By Jasmeen Ara Islam Shaikh
(Reuters) -Air New Zealand on Wednesday warned it would report a first-half loss after soft local economic conditions dented expectations for a revenue pickup in domestic and U.S.-bound bookings and engine leasing costs increased.
The airline said it no longer expected the 2% to 3% revenue lift it had forecast in August, with current forward bookings showing little momentum.
It forecast a loss before tax of NZ$30 million ($17.20 million) to NZ$55 million for the six months ending on December 31.
Previously, the carrier had anticipated first-half results to be roughly in line with the NZ$34 million profit before tax it reported in the second half of the prior financial year.
Shares in the company fell 1.7% to NZ$0.585 in early trading.
"The weak economic backdrop in New Zealand is weighing on revenue, and persistent engine issues are a material cost drag," said Angus Hewitt, equity analyst at Morningstar.
"Air New Zealand's fortunes should turn as engine issues ease, additional capacity comes online, and economic conditions in New Zealand improve. We forecast a material uptick in profitability from the second half (and beyond)."
Air New Zealand's challenges have been compounded by a small domestic market and fierce competition from Australian rivals Qantas Airways and Virgin Australia.

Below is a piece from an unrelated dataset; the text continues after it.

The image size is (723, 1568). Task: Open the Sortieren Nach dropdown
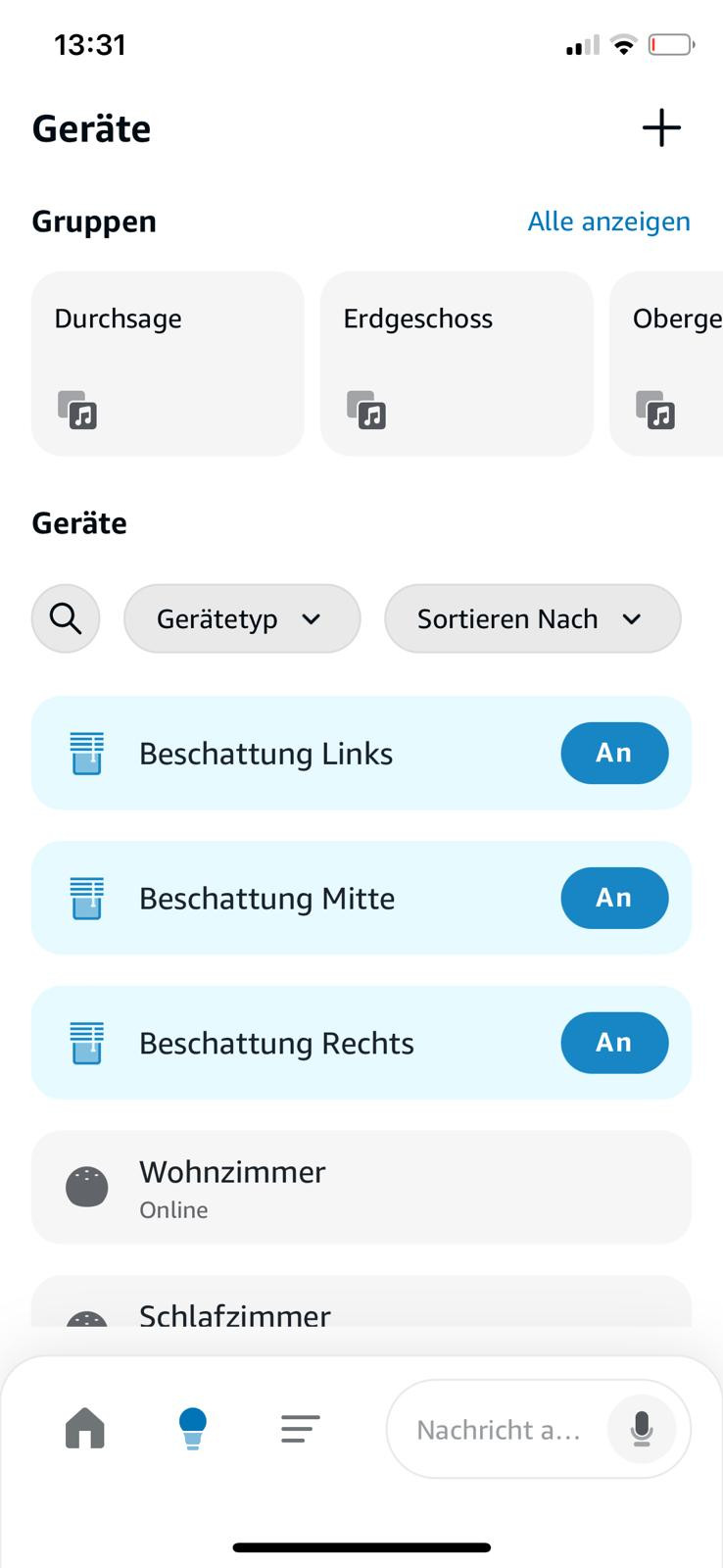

Weaker-than-expected revenue is forecast to have a negative NZ$50 million impact in the first half, Air New Zealand said.
Delayed aircraft deliveries and grounded jets have also strained operations. It said between nine and 11 aircraft have been out of service at times since the start of the 2026 financial year due to engine issues.
Engine lease expenses are now projected to be about NZ$20 million higher after the airline recognised end-of-lease obligations on two short-term aircraft leases that were previously excluded from its outlook.
Meanwhile, its obligations under the mandatory Carbon Offsetting and Reduction Scheme for International Aviation (CORSIA) have climbed by roughly NZ$10 million since August, adding to fuel costs.
The carrier has also continued to grapple with global supply chain disruptions. The 2025 financial year marked its first full year affected by additional maintenance requirements on Pratt & Whitney and Rolls-Royce engines.